Not to speak of the massive pollution. Fireworks contain gunpowder (which includes potassium nitrate, charcoal and sulfur) plus chemicals for color, including strontium, carbon monoxide, nitrogen, aluminum and other metals as well as particulate matter and plenty of plastic.
Whatever we shoot up must come down. While the show might only last for 15 minutes, the contamination of the soil, water and air lasts much longer, often for many years. After Independence Day, Californian beaches are always littered with the plastic shells and smoldering leftovers of the rockets and artillery shells beachgoers launched.
The effect is not negligible: Americans blow up to 500 million pounds of fireworks every year.
Of course, these issues are not limited to the US. Many countries have their own traditions. In Germany, where I’m from, we blast fireworks on New Year’s Eve. France has its Bastille Day. In India, Hindus celebrate Diwali, the Festival of Lights, over five days with more than a 100 million pounds of fireworks. The resulting pollution is so severe that schools in India often have to close after Diwali, with toxins in the air up to 18 times over the legal limit.
If the effects on air quality and animals aren’t bad enough, consider the immediate danger to humans. Emergency rooms fill with burn victims the day after fireworks celebrations. Last year, eight deaths and an estimated 9,700 injuries were attributed to fireworks. Worse, the explosives cause thousands of fires every year — for instance, in 2022, nearly 100 homes had to be evacuated after the Fourth of July in the area around Centerville, Utah.
Call me a party pooper, but once I learned all this, I began to hate fireworks with a passion. When I started asking why we need to set off destructive explosives in order to have a good time, I found that all of this could easily be avoided because safer and more environmentally friendly alternatives are readily available.
Laser and drone shows are comparatively new inventions, but because of AI, they are rapidly getting more sophisticated and entertaining every year. The 2020 Olympics in Tokyo proved this innovation beautifully with 1,820 dancing drones instead of fireworks on the opening day.
Because of the fire danger, Salt Lake City, Utah, has been organizing laser light shows instead of fireworks on the Fourth of July since 2022.
In Canada, cities like Banff and Canmore replaced traditional fireworks with low-noise, low-altitude, special-effects pyrotechnics because naturalists in the area reported damaging effects on nesting birds and wintering elk. Like many cities, they are also trying to outlaw individual consumer fireworks altogether to have better control over the fire danger and pollution cleanup.
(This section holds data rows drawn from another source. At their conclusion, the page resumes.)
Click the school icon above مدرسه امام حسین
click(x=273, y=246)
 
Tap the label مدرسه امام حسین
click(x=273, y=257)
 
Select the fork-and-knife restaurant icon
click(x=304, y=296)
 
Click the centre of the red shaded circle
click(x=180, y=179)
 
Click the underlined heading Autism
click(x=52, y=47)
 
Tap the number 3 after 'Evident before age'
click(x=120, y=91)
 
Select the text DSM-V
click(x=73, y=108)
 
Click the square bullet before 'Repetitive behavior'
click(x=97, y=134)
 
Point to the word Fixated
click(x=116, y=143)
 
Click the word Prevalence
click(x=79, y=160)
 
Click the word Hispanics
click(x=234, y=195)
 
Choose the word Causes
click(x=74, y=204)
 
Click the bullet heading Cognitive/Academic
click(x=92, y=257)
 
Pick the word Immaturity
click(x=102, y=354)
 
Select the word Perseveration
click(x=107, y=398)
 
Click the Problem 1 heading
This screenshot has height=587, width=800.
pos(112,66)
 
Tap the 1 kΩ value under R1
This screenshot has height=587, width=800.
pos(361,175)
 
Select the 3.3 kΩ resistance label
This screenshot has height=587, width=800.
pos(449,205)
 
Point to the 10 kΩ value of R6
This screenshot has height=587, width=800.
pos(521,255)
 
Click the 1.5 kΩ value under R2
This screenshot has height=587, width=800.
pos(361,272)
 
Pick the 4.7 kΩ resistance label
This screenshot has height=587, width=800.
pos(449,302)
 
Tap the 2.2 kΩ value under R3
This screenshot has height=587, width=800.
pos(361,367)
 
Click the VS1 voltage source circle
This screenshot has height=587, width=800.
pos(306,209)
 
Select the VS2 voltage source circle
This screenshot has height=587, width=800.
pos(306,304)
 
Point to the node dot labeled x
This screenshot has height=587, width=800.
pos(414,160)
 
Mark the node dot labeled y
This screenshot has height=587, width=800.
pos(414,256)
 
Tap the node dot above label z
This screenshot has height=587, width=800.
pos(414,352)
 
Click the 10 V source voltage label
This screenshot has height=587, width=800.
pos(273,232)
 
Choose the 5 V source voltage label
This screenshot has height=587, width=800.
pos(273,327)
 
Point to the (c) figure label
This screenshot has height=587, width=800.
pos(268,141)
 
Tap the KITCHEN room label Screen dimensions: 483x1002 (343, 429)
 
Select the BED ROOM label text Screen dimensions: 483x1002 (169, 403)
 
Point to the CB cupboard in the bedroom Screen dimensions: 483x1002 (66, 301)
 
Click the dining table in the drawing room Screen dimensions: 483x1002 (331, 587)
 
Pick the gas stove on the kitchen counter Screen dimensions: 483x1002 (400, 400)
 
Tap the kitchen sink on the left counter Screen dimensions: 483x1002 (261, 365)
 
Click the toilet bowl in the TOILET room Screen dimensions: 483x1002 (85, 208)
“When you live in a valley full of trees, at a time of drought especially, and when wildfires are abounding as we have seen over recent years due to changes in climate, temperatures and weather patterns, we really have to be on top of somebody that’s purposefully setting off something that’s ignited into our environment,” said Canmore Mayor Sean Krausert.
In Italy, the town of Collecchio insists on silent fireworks. They are made with a reduced amount of flash powder, which lessens the noise they make. They still have most of the pollution problems, but at least they don’t scare the wildlife.
Critics in several cities have started petitions to bring back the beloved fireworks and insist they are a patriotic American tradition. But this argument is hard to sustain when veterans are among the groups objecting to the noise. My friend in Laguna Beach, a Vietnam vet with PTSD, is looking forward to the local Fourth of July party for the first time this year. “The noise always took me back to the worst times in Iraq,” he recently confessed.
I usually spend the Fourth of July with my rescue dog, Indigo, who is terrified when our neighborhood sounds like a war zone. So we turn up the volume on the TV to try and mask the noise, keep all blinds firmly closed and hide in the bedroom until the worst is over.
Wild animals don’t have that luxury.